Exercise inputs ::
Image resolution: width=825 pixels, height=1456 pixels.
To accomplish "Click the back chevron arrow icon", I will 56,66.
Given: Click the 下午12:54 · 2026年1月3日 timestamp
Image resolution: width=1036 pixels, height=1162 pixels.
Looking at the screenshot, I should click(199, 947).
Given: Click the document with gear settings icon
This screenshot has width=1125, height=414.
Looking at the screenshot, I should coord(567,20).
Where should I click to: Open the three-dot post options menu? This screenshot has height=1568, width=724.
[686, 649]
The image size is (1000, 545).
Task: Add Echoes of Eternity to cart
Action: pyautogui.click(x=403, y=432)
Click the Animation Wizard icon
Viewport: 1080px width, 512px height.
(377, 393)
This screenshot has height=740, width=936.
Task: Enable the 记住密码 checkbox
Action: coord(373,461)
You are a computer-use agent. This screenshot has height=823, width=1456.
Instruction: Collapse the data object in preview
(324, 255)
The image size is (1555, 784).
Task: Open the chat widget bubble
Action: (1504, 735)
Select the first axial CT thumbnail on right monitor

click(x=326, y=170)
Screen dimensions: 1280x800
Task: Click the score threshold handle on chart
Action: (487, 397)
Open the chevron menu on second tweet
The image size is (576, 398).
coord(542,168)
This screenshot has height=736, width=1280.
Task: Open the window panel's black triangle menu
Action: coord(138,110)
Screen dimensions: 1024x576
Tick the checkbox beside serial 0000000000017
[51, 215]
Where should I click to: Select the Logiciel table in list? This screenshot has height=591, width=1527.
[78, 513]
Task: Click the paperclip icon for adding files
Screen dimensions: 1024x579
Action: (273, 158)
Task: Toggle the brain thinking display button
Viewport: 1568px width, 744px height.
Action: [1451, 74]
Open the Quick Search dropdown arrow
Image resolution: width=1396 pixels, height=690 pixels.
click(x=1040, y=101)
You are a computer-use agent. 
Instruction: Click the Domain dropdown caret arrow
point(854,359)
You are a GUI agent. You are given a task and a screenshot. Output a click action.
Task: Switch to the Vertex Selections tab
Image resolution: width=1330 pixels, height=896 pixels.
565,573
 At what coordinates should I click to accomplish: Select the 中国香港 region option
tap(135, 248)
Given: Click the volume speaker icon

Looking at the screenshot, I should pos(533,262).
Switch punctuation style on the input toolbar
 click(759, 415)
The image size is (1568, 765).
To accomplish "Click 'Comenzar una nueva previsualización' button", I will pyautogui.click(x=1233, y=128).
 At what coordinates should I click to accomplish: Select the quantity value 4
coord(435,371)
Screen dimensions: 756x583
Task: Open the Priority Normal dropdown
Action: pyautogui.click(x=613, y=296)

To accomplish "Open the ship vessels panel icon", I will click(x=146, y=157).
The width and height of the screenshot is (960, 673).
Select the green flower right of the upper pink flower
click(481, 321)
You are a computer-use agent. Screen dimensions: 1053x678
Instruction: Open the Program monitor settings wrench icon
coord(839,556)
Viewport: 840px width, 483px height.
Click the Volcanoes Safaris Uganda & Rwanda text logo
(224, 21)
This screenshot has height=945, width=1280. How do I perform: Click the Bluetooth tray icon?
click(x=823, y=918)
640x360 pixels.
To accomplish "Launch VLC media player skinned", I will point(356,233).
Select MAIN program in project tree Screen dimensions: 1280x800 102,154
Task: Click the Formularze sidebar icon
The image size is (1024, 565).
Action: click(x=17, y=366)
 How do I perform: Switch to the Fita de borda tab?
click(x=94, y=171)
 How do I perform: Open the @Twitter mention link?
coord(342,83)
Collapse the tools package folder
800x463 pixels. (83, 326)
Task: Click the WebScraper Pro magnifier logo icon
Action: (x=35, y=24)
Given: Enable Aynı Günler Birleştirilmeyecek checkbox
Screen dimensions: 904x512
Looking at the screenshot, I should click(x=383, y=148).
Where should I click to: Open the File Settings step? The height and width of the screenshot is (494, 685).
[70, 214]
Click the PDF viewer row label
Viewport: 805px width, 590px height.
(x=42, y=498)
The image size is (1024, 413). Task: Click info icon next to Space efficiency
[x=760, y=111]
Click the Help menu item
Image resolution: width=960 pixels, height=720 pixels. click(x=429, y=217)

Exercise instructions :: Answer with one number only: how many lines in the listing include "chevron".

Exercise solution :: 2